Just beyond the last of these guard-houses, our official “green chairs” were put down between two high walls, with forbidding gates in front of us. Here we took the red Palace chairs which were awaiting us. We were swiftly carried through still other gates and past a very labyrinth of walls. The courts were all paved in large flagstones of white marble, and surrounded by high walls with heavy doors. We finally reached a charming court, where, standing under the overhanging branches of a beautiful cedar, we found the young Empress and Princesses, in full Court dress, already awaiting the coming of Her Majesty. It was a pretty group that stood there, gowned in their splendid Court costumes, the sunlight glinting upon the jeweled crowns of their fur caps, and giving a touch of nature to the brilliant flowers in their hair. My plain, foreign, tailor-made gown was the only dark spot in this bright group of gorgeously attired ladies.

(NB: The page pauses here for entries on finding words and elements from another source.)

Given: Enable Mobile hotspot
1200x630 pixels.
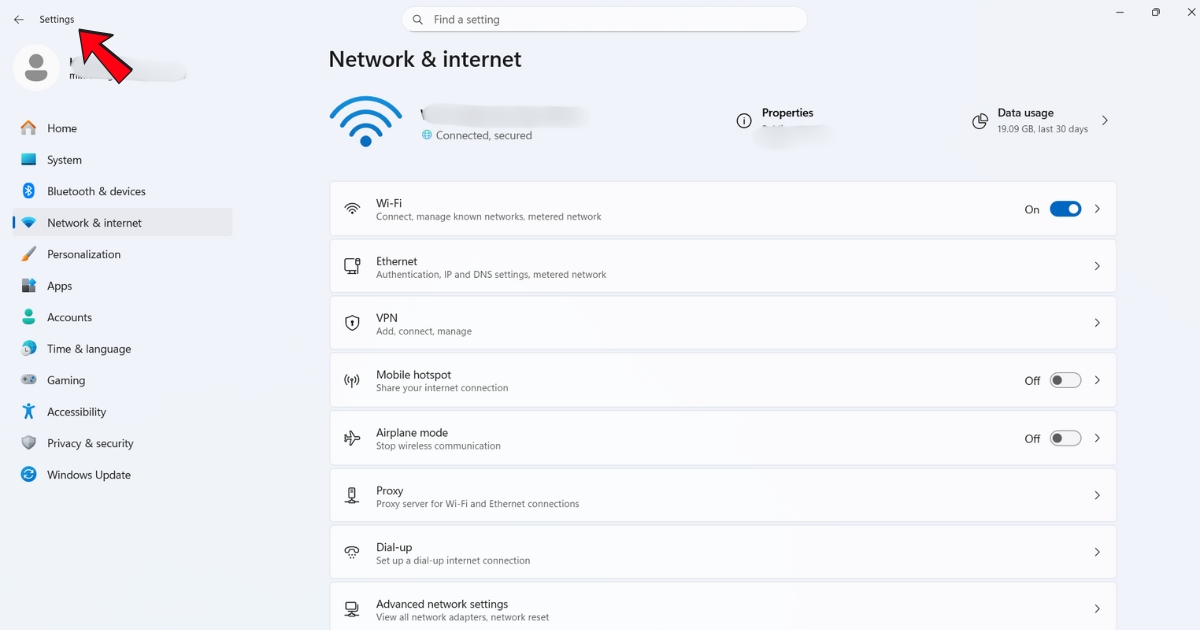Looking at the screenshot, I should 1065,380.
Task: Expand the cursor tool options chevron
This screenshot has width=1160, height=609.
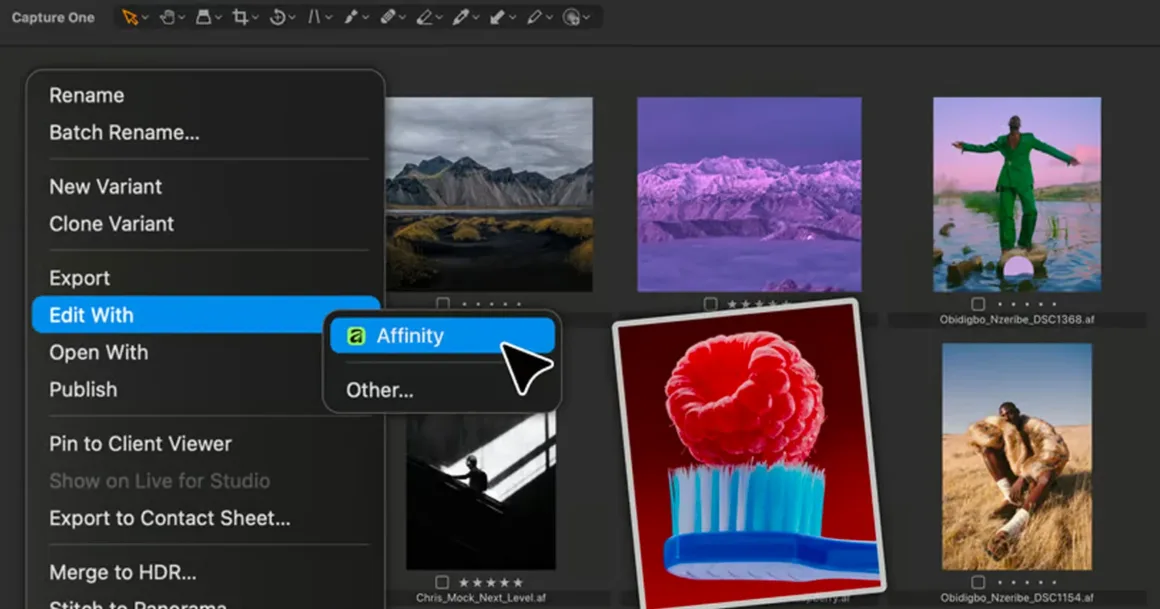Action: (x=144, y=17)
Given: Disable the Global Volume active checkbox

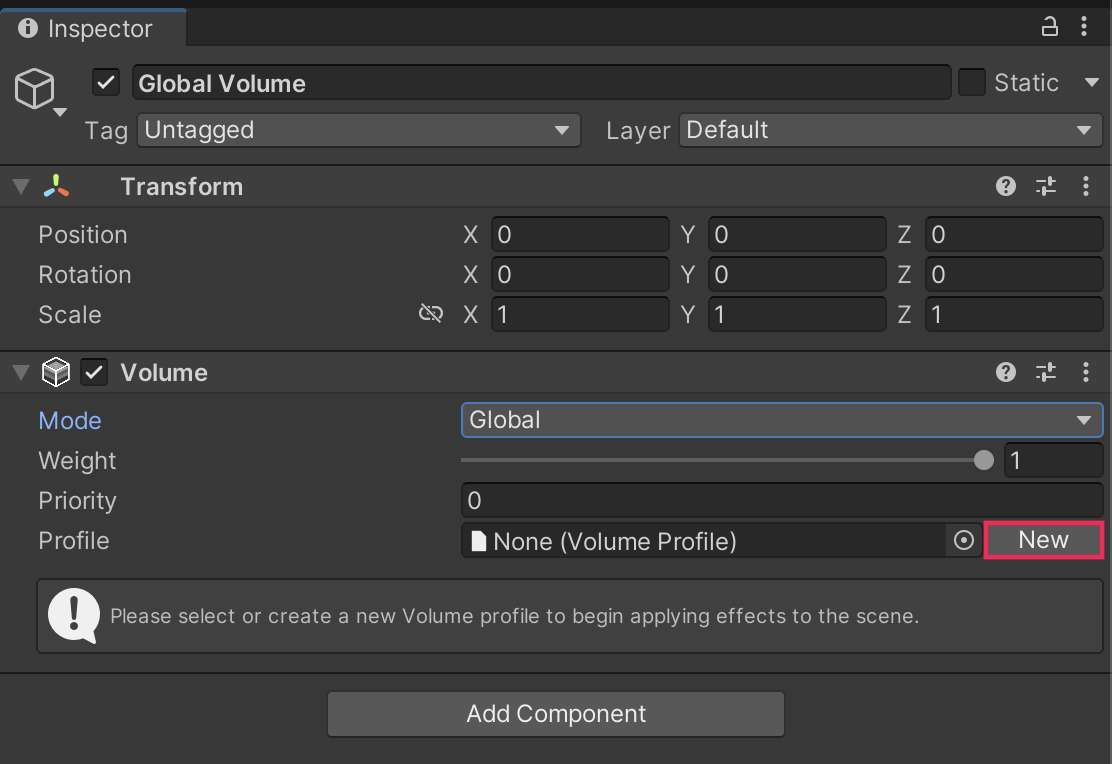Looking at the screenshot, I should [x=106, y=83].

Presently the cymbals and flutes sounded the weird notes of the “Imperial Hymn.” The great wooden doors of the court were thrown open and the Imperial procession came in sight. Splendidly gowned eunuchs advanced in two lines, walking with rigid bodies and stately step. At a sign from the young Empress, a hush fell upon the chattering group of Princesses and each took her proper place. Then the Imperial chair-bearers crossed the threshold, with Her Majesty sitting erect in one of her “open chairs,” for as soon as she gets into the Palace grounds she leaves the closed palanquin, in which she is obliged to travel abroad and which she very much dislikes on account of its stuffiness. The Ladies, as if moved by one impulse, made the formal bow at her approach, and repeated the usual Imperial salutation “Lao-tzu-tzung-chee-siang,” which I repeated with the others. Her Majesty had her chair stopped in the center of the Court and got out, and I went up to salute her. She shook hands, and said she hoped I would be happy in the Winter Palace, but that it was a dull, depressing sort of a place, with too many walls and gates, after the open brightness, of the Summer Palace. After a few minutes’ conversation she went into the Throne-room, followed by the Empress and Ladies.